Ce que veulent vraiment dire les gros lourds de la rue

Un individu lourdingue vous signale, au détour d’une rue, que votre cul « c’est d’la bombe bébé », ou que son « jean vient de devenir slim ». Mais vraiment, que peut-il bien vouloir dire ? Ca ne peut pas être ça, c’est bien trop con. Essaye-t-ilde dire que son manque de confiance en lui l’empêche de s’adresser à vous comme à une personne douée d’intelligence ? Que son besoin d’asseoir sa virilité l’oblige à vous objectifier ? Que personne ne l’a jamais remis à sa place et que, du coup, il ne voit pas de raison d’arrêter d’emmerder les femmes dans la rue ?

De la même manière qu’un étranger qui demande qu’on le gratifie d’un sourire n’émet pas vraiment son souhait de voir les femmes qui croisent sa route afficher leur bonheur, ces petites phrases qui constituent le harcèlement de rue ne sont qu’un effet de langage du sexisme ambiant. Buzzfeed en a fait des traductions dans une vidéo parodique très réussie : « What men are really saying when catcalling women« , qui rappelle aux femmes que tout ça n’a aucun rapport avec la longueur de leur jupe ou la petitesse de leur potentiel badass : le type en face est en proie à une pesante injonction de virilité qu’il ne sait pas gérer autrement qu’en déblatérant toutes sortes de conneries.

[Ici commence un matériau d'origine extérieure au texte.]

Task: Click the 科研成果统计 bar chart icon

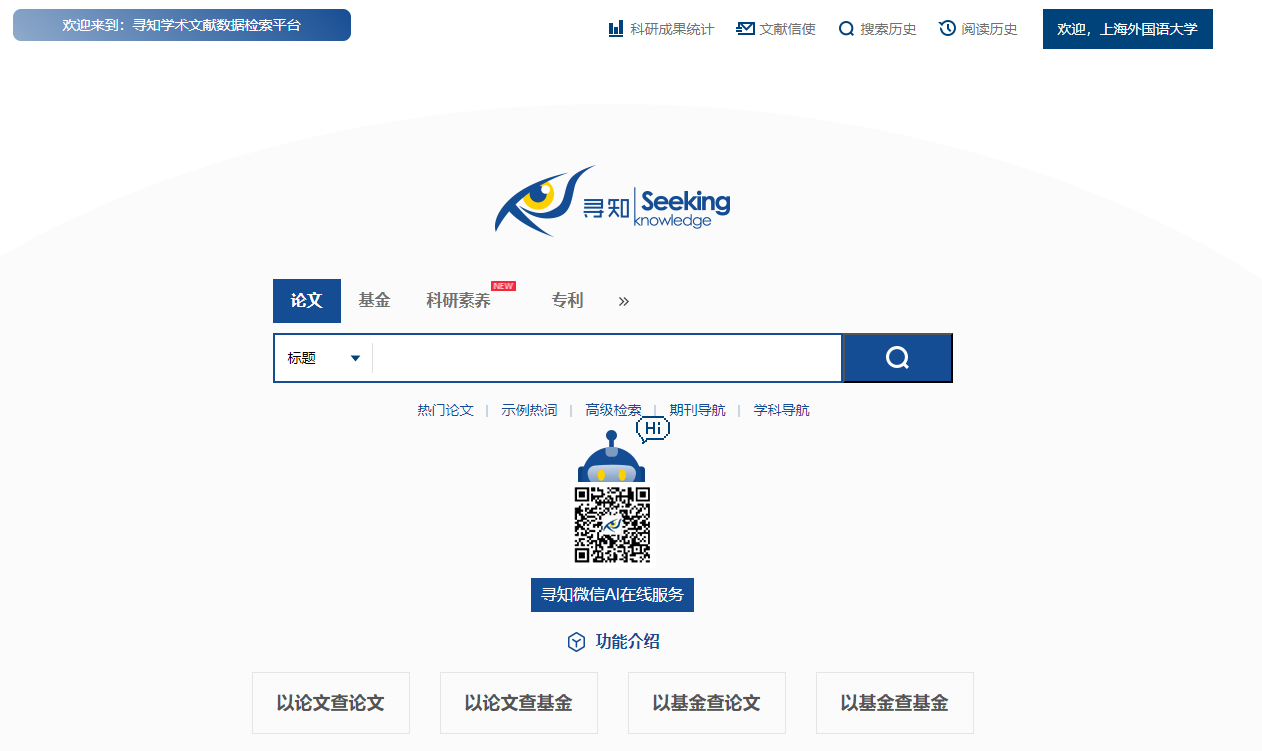Action: click(x=616, y=29)
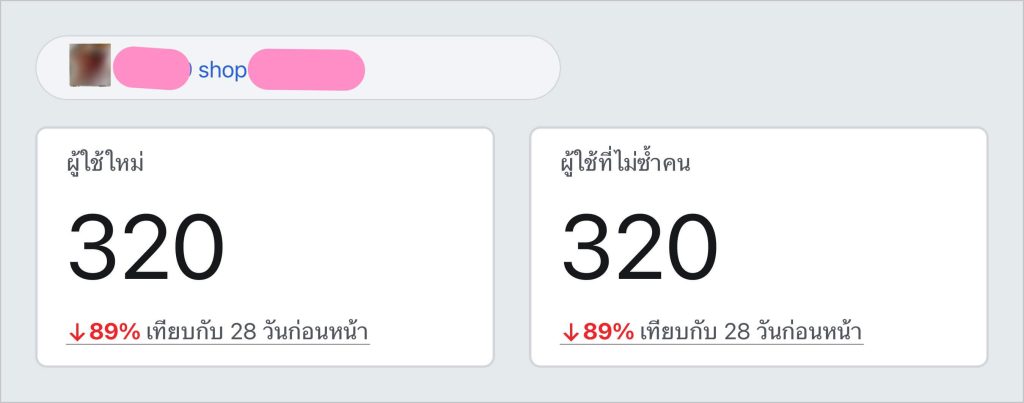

Dans les commentaires de la vidéo, on voit par contre que certains passent allègrement à côté du message : « Les mecs font ça pour booster l’estime de soi des nanas. C’est un service public », note l’un d’entre eux. Oui, voilà. Comme quoi peu importe avec quelle dose d’humour et de pertinence on essaye de traiter la question, certains gros lourds continueront de penser que les femmes plébiscitent les commentaires intempestifs sur leur apparence physique ou qu’on ne parle pas des mecs comme eux. Et le ton utilisé par les « harceleurs » de cette vidéo produit le même résultat : comme pour chaque initiative à propos du harcèlement de rue ces derniers temps, les harceleurs sont classés ici dans une catégorie bien grassement stéréotypée (voir la dernière en date). Vous allez me dire, hey !, y a des blancs dans celle là ! Vrai. Mais vous avez remarqué cet accent bizarre qu’ils utilisent ? On peut appeler ça un « blaccent » : un blanc qui utilise une intonation stéréotypique de renoi-du-ghetto. Et voilà comment ruiner une excellente idée.